Бесплатный неограниченный труд каторжанина по обслуживанию местного чиновничества, услужение частным лицам, по мнению Чехова, даже не каторга, а крепостничество. И человек уже — «не ссыльнокаторжный, а раб, зависящий от воли барина и его семьи». Между тем в резолюциях только что прошедшего тюремного конгресса было записано, что «не следует допускать эксплуатации арестантов частными лицами», что пользование трудом не должно превращаться в господство «над личностью и жизнью арестанта». Порой бывало так, что один раб обслуживал другого, если, допустим, каторжная становилась любовницей чиновника или офицера и командовала прислугой из таких же, как она, каторжных. Более того, она помыкала прислугой из солдат или из людей свободного состояния. О таких случаях Чехов отозвался, как о чем-то подлом и «в высшей степени унизительном для человеческого достоинства».

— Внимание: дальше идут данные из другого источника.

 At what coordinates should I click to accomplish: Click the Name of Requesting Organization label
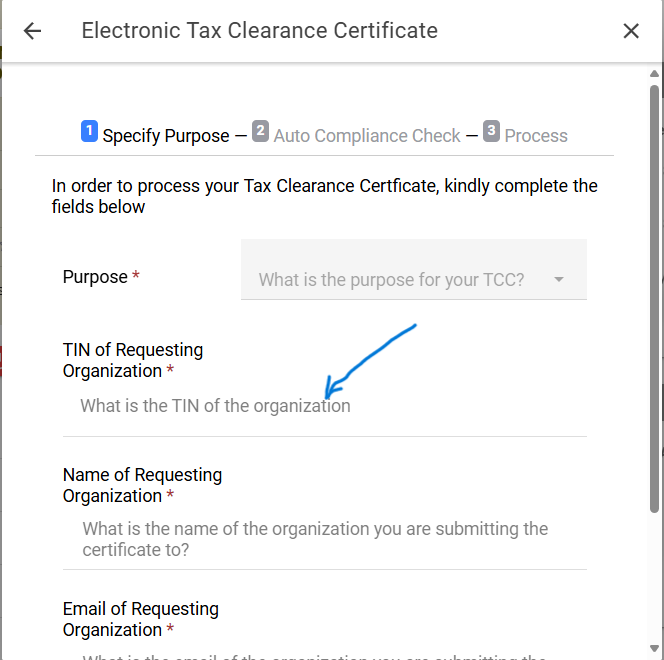(142, 485)
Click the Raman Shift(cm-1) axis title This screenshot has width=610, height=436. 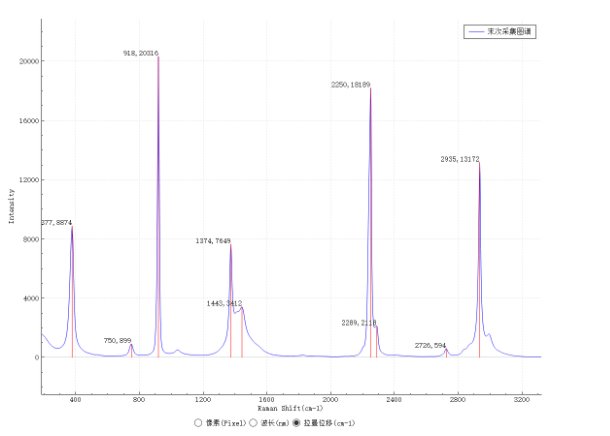point(290,408)
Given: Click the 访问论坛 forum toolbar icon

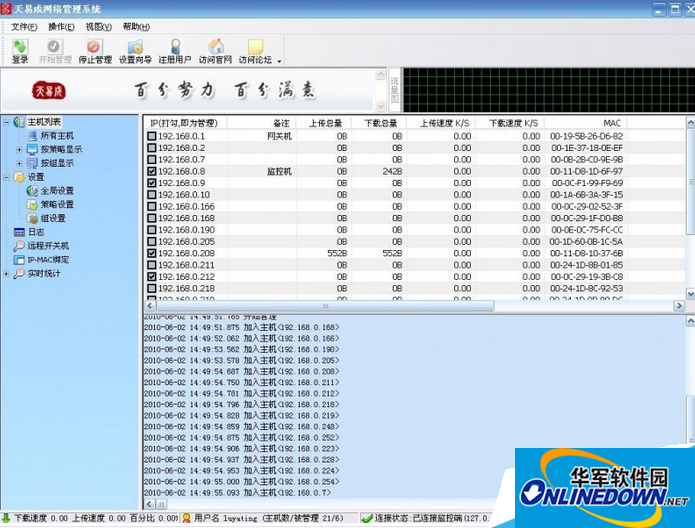Looking at the screenshot, I should click(x=256, y=49).
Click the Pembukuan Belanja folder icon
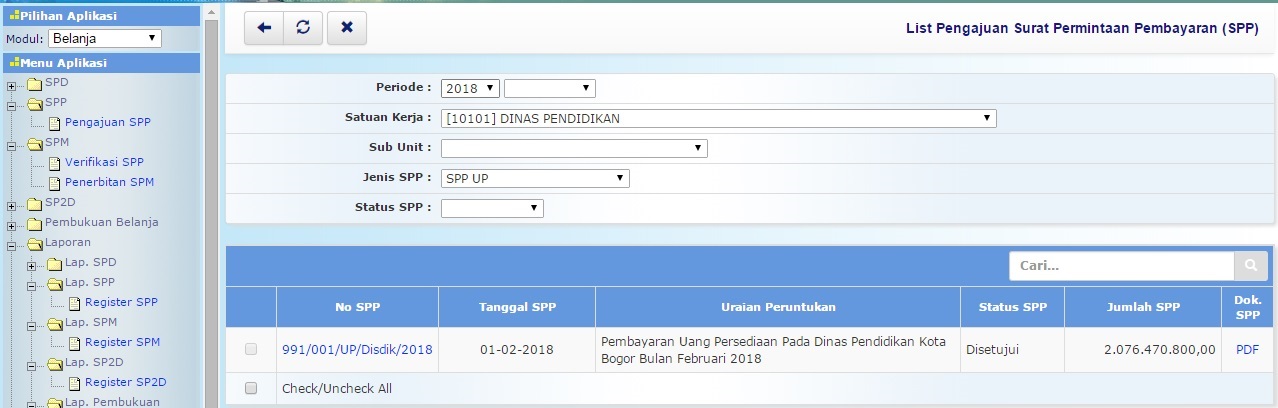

Каторжные сопровождали исследователей, отправлявшихся в тайгу. Их использовали как вьючных животных. Да и на других работах они порой заменяли лошадей. Эту картину Чехов постоянно видел на Сахалине: «Летом люди, запряженные в бревно в пол-аршина и толще, а в длину в несколько сажен, производят тяжелое впечатление; выражение их лиц страдальческое, особенно если они, как это я часто наблюдал, уроженцы Кавказа. Зимою же, говорят, они отмораживают себе руки и ноги и часто даже замерзают, не дотащив бревна до поста».
Судьбу женщин-каторжанок Чехов выделил особо в своем труде о Сахалине. Их в то время на острове было свыше шестисот. Администрация «фильтровала» каждую партию вновь прибывших. Женщины-преступницы попадали в прислуги к чиновничеству, хотя это запрещалось. Их поставляли в местные гаремы писарей и надзирателей. Отдавали в жены (в «бабы») и в работницы поселенцам и даже каторжным, если те имели деньги. На языке администрации это называлось свободным сожительством, «свободной семьей».
На каторге, по наблюдениям Чехова, выработался особенный взгляд на каторжную женщину: «не то она человек, хозяйка, не то существо, стоящее даже ниже домашнего животного». От скуки, от бессмыслицы положения или ради денег женщины занимались проституцией. Каторжных работ они не исполняли. Иногда их использовали для мытья полов в канцеляриях, посылали на огородные работы, они шили мешки и т. п. Но телесное наказание грозило каторжанкам так же, как и мужчинам.
В один из дней Чехов увидел наказание плетьми. Потом несколько ночей ему снились палач и скамья, к которой привязали человека. Не выдержав зрелища, он вышел из помещения, где продолжалась экзекуция: «Кругом на улице тихо, и раздирающие звуки из надзирательской, мне кажется, проносятся по всему Дуэ. Вот прошел мимо каторжный в вольном платье, мельком взглянул на надзирательскую, и на лице его и даже в походке выразился ужас».
Чехов знал из литературы о сахалинских наказаниях, хотя Кононович уверял его в беседе, что подобное бывает редко, «почти никогда». Чехов заметил по поводу этого генеральского мнения: «К сожалению, за недосугом, он очень редко бывает в тюрьмах и не знает, как часто у него на острове, даже в 200–300 шагах от его квартиры, секут людей розгами и о числе наказанных судит только по ведомостям».
Отвратительнее всех в момент наказания Чехову был не смотритель, равнодушно глядевший в окно, не палач, а военный фельдшер. Он умолил впустить его в канцелярию и по окончании радостно признавался: «Люблю смотреть, как их наказывают! <…> Люблю! Это такие негодяи, мерзавцы… вешать их!» «Удовольствие в дранье», по наблюдениям Чехова, находили даже люди с университетским образованием. По его словам, «от телесных наказаний грубеют и ожесточаются не одни только арестанты, но и те, которые наказывают и присутствуют при наказании».